Así lo señala la Resolución de 19 de abril de 2019, que reitera la doctrina de este Centro Directivo «recogida en numerosas Resoluciones, como la muy reciente de 31 de enero de 2017, por la que el registrador, al llevar a cabo el ejercicio de su competencia calificadora de los documentos presentados a inscripción, no está vinculado, por aplicación del principio de independencia en su ejercicio, por las calificaciones llevadas a cabo por otros registradores o por las propias resultantes de la anterior presentación de la misma documentación. Tampoco está vinculado por la calificación efectuada sobre el mismo título por otro registrador, aunque este haya sido inscrito. Y ello porque, caducado un asiento de presentación, cesan todos sus efectos y, de la misma forma que el registrador no puede tener en cuenta en modo alguno títulos con asiento de presentación caducado para calificar, ni siquiera para lograr un mayor acierto en la calificación y evitar asientos inútiles, tampoco puede verse vinculado por las calificaciones anteriormente efectuadas aun cuando sean propias. En definitiva, la nueva presentación significa el inicio –“ex novo”– de todo el procedimiento registral.
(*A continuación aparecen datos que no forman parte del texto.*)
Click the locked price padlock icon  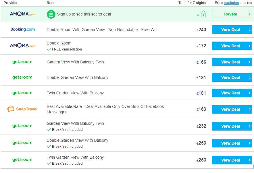click(203, 14)
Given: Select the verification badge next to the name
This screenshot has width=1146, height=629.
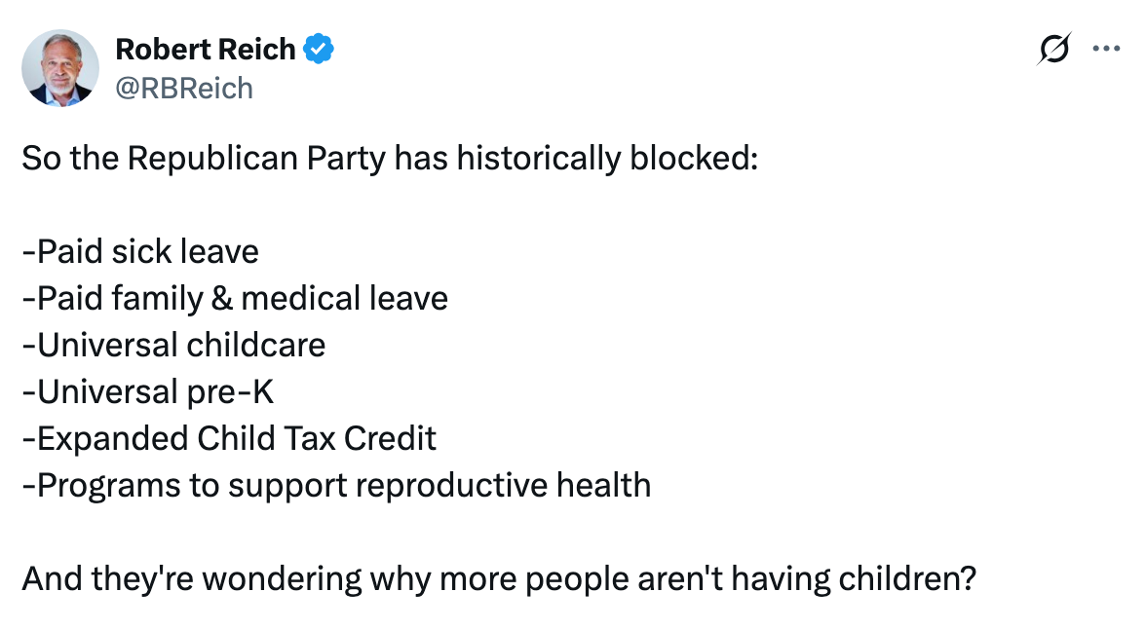Looking at the screenshot, I should point(319,50).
Así pues, el registrador no está vinculado por las calificaciones de sus predecesores, ni siquiera por las realizadas por él mismo respecto de documentos similares –Resolución de 18 junio de 2010–».

A mayor abundamiento, según se expone en la Resolución de 22 de febrero de 2019, es cierto que conforme al artículo 258.5 de la Ley Hipotecaria, la calificación ha de ser unitaria y global, de modo que el registrador de la propiedad debe extremar su celo para evitar que una sucesión de calificaciones relativas al mismo documento y a la misma presentación, genere una inseguridad jurídica en el rogante de su ministerio incompatible con la finalidad y eficacia del Registro de la Propiedad. Pero es igualmente cierto que también tiene declarado este Centro Directivo (cfr., por todas, la Resolución de 5 de marzo de 2014) que las consideraciones anteriores no pueden prevalecer sobre uno de los principios fundamentales del sistema registral como es el de legalidad, lo que justifica la necesidad de poner de manifiesto los defectos que se observen aun cuando sea extemporáneamente.

En consecuencia, el contenido de la certificación expedida el día 23 de enero de 2025 no puede prevalecer sobre los asientos registrales, en los cuales efectivamente se recoge la prohibición estatutaria que ahora impide la asignación del número de registro único de alquiler de uso turístico a la vivienda objeto de este expediente, salvo previa modificación estatutaria en los términos señalados.

Por todo lo razonado, esta Dirección General ha acordado desestimar el recurso y confirmar la nota de calificación.

Contra esta resolución los legalmente legitimados pueden recurrir mediante demanda ante el Juzgado de lo Civil de la capital de la Provincia del lugar donde radica el inmueble en el plazo de dos meses desde su notificación, siendo de aplicación las normas del juicio verbal, todo ello conforme a lo establecido en los artículos 325 y 328 de la Ley Hipotecaria.

Madrid, 5 de noviembre de 2025.–La Directora General de Seguridad Jurídica y Fe Pública, María Ester Pérez Jerez.